If I had to think of a country that has been impoverished and crushed by secular leftist policies, I would pick Venezuela. Venezuela used to be such a prosperous country, but that all changed when they adopted socialism. Now, the country is among the poorest in the world. They are having an election this Sunday (tomorrow), and the opposition is led by a conservative superhero.
Let’s take a look at what happens when a country votes for “Democrat socialism” of the sort represented by Kamala Harris and the Democrat party.
Far-left CNN explains:
As Venezuela girds for what could be a historic presidential election this weekend, one of the most important names in the race isn’t on the ballot: María Corina Machado – the woman who galvanized Venezuela’s opposition movement, and whom many voters see as the real challenger to socialist incumbent Nicolás Maduro.
[…]On Sunday, once again, Machado will not be on the ballot – but not for lack of popularity. An avowed capitalist who has promised privatization of several state industries, Machado won more than 90% of the opposition primary vote last year, but has been barred from running for office following allegations that she didn’t include some food vouchers on her assets declaration. Machado has described the decision to bar her – upheld by Venezuela’s Supreme Court – as illegitimate, unjustified and unconstitutional.
The current opposition candidate for president, Edmundo González, is backed by Machado, who has campaigned on his behalf to mobilize voters. Experts say that their efforts may now pose the most significant threat to Maduro’s grip on power in years, as he fights to claim a third term.
As you would expect from the secular left, they plan to resort to election fraud in order to avoid losing their power.
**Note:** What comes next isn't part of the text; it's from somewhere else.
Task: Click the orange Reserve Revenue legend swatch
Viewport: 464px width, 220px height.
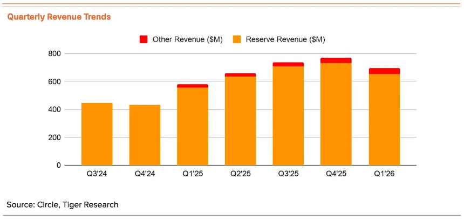Action: click(237, 39)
The conservatives are trying to monitor polling places to stop the fraud, but it’s challenging.
This article from Unherd explains:
Little wonder this 56-year-old woman, an admirer of Margaret Thatcher, has been nicknamed the Iron Lady. As she admits, it will be tough to defeat one of the world’s most repulsive regimes — and there have been previous false dawns. If the elections were fair, her rival President Nicolás Maduro would be ousted along with his gangster pals in the United Socialist Party of Venezuela after overseeing the impoverishment of an oil-rich nation and driving out 7.7 million citizens — one-fifth of the population. The polls suggest the opposition has more more than twice the support of the ruling party. But they are taking on a government with a record of electoral fraud and frustrating democracy.
So Machado plans to mobilise hundreds of thousands of supporters to monitor all the polling stations during Sunday’s vote, which is being held after a deal was brokered last year in Barbados for fair elections in return for lifting United States sanctions and allowing in some outside observers. “We are not naive knowing what the regime will do,” she told fellow dissidents attending the Oslo Freedom Forum. “We’ve been facing persecution, violation of human rights. But the regime is weaker and weaker every day. They have totally lost their social base and at the same time the networks they use for terror in the population are breaking down.”
Do you remember what happened in Venezuela after the socialists took power?
Venezuela’s economy ended up suffering the biggest collapse outside of wartime in the past half-century. A country with the world’s biggest oil reserves was hit by severe blackouts, hyperinflation and mass hunger as bakeries could not find flour, hospitals ran out of medicines and pro-government militia terrorised urban areas.
[…]As the journalist and historian Anne Applebaum dissects in her book Autocracy, Inc, Venezuela has evolved under Chávez and Maduro into a central player in an international alliance of repressive regimes. These states assist each other with a sinister and self-serving web of kleptocratic financial systems, surveillance technologies and propaganda machines to defy sanctions, shred internal dissent and challenge democratic freedoms. So Caracas developed commercial, fiscal and political links with Beijing and Moscow while Cuban security experts helped stifle opposition and showed them how to weaponise chronic food shortages created by theft and incompetence. Few were surprised when, in March, Maduro hailed the re-election of his Russian ally Vladimir Putin as “a flawless electoral process”.
It’s very strange to me to walk around my neighborhood and not see any election signs, other than my own. We are facing the same kind of poverty and repression from our secular left fascists, and yet people are just going about their lives as normal. They’re not having conversations, they’re not posting signs, they’re not voting.

It’s so depressing to me that people don’t realize how hard it is to fix socialism once you vote it into power. Why think that the Democrat party is any different from Chavez and Maduro? They’re not. Their policies lead to the same place.